Cheguei em casa naquela noite e encontrei meu primo no meu quarto, deitado na minha cama, totalmente à vontade.
-- Ei! - joguei meu casaco em cima dele – Minha cama!
-- É boa, mas prefiro a minha. - ele se sentou – E aí? Como foi?
-- Como foi o que?
-- O encontro.
-- Tá doido? Não sei do que está falando.
-- Não se faça de boba. Eu sei que você saiu pra encontrar o Bono.
-- Não, não saí. Estava com umas amigas minhas.
-- Mentira.
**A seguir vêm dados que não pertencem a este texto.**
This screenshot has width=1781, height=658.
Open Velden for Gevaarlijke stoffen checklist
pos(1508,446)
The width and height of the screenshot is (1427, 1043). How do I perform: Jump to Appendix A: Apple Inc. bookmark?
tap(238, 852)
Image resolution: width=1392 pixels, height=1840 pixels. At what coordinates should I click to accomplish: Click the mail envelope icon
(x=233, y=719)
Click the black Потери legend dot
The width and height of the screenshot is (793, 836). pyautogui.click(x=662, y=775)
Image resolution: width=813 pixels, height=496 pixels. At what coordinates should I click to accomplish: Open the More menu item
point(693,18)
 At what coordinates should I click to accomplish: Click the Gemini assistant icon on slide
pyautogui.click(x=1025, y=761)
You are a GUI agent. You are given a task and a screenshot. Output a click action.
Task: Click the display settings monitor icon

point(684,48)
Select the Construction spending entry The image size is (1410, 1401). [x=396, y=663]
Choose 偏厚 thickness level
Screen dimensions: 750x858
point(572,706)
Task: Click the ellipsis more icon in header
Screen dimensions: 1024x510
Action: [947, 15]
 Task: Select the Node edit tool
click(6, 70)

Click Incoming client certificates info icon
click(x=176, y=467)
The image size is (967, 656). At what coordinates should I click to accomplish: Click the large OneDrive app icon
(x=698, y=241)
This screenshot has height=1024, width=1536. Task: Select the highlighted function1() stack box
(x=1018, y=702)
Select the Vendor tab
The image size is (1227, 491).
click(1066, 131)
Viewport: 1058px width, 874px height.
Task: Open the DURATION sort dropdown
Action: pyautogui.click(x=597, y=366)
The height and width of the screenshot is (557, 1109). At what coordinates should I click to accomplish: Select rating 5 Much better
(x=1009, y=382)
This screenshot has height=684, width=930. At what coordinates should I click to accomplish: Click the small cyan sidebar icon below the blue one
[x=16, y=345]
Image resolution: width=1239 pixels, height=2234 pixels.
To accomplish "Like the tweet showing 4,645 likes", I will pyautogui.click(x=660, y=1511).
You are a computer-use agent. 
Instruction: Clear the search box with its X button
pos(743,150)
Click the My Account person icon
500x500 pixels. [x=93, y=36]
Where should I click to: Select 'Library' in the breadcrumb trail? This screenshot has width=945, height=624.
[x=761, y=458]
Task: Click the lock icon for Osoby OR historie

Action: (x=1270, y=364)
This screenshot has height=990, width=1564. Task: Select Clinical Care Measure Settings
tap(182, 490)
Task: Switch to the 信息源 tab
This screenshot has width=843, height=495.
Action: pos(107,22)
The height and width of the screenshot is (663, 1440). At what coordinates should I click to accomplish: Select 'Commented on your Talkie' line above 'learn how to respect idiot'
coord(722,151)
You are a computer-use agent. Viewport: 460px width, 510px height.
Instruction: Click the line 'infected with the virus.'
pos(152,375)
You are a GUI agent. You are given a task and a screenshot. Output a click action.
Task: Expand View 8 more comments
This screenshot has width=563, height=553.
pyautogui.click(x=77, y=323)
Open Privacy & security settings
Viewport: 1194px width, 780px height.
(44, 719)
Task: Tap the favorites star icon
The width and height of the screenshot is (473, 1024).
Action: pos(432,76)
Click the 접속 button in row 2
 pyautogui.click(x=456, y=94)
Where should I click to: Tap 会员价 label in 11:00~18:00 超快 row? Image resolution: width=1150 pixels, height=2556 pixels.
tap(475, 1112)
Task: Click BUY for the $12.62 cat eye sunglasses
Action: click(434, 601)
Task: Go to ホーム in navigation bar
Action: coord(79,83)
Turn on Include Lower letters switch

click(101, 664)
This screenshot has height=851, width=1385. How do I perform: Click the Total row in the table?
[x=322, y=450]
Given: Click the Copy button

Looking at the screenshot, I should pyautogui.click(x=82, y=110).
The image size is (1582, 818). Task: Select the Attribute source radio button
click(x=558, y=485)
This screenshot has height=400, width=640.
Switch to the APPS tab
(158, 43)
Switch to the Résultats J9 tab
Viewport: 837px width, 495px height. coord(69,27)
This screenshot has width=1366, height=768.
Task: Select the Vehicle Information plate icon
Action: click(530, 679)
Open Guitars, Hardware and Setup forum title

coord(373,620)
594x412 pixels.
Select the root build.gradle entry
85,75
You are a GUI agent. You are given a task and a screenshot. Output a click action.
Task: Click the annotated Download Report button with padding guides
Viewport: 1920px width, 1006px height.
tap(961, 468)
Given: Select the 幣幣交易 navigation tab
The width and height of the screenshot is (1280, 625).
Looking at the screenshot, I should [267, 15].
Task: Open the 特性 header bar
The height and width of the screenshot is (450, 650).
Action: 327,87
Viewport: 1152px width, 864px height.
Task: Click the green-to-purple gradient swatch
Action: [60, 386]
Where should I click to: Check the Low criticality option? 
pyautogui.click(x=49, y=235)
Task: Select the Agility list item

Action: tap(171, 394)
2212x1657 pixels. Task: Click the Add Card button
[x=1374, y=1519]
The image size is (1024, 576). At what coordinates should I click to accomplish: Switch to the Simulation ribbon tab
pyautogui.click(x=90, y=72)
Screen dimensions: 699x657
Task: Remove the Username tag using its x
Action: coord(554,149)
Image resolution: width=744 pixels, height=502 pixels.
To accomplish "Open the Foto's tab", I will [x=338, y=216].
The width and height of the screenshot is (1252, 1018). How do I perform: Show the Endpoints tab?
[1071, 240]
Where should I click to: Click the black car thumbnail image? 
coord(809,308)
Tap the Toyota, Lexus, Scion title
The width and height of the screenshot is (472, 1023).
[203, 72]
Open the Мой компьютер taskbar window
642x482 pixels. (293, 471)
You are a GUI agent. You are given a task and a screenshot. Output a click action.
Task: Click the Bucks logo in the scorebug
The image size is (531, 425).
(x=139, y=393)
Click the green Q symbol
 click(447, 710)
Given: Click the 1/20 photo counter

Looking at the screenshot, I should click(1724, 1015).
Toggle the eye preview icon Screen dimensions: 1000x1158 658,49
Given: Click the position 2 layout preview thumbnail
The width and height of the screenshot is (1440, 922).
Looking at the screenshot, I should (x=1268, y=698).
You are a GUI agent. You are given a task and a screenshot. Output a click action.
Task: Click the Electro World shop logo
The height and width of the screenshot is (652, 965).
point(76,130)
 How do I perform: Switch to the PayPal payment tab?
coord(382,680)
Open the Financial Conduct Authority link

Você estava com o Bono em um pub há dez minutos daqui, depois vocês foram para o Clarence Hotel e ficaram lá até agora.
Fiquei olhando meia hora para ele.
-- Como você...
-- Por puro acaso eu estava na loja em frente ao pub quando vocês saíram. A parte do hotel foi só um palpite.
-- A gente só tava... A gente tava só conversando.
-- Claro. E eu sou virgem.
-- Estou falando sério! A gente... Você não é virgem?
Ele me olhou de um jeito que me fez corar.
-- Não seja inocente. Tenho vinte e um anos.
-- Ué, e não existe gente de vinte e um anos que é virgem?
-- Claro que existe, mas... Olha, eu não sou virgem, ok? Mas não estamos falando disso. Eu sei muito bem o que você estava fazendo com o Bono.
-- Você tinha dito que não ia mais se meter nisso.
-- E não vou. Mas acho muito estranho você ver ele aos beijos com a esposa num dia e correr para os braços dele no dia seguinte.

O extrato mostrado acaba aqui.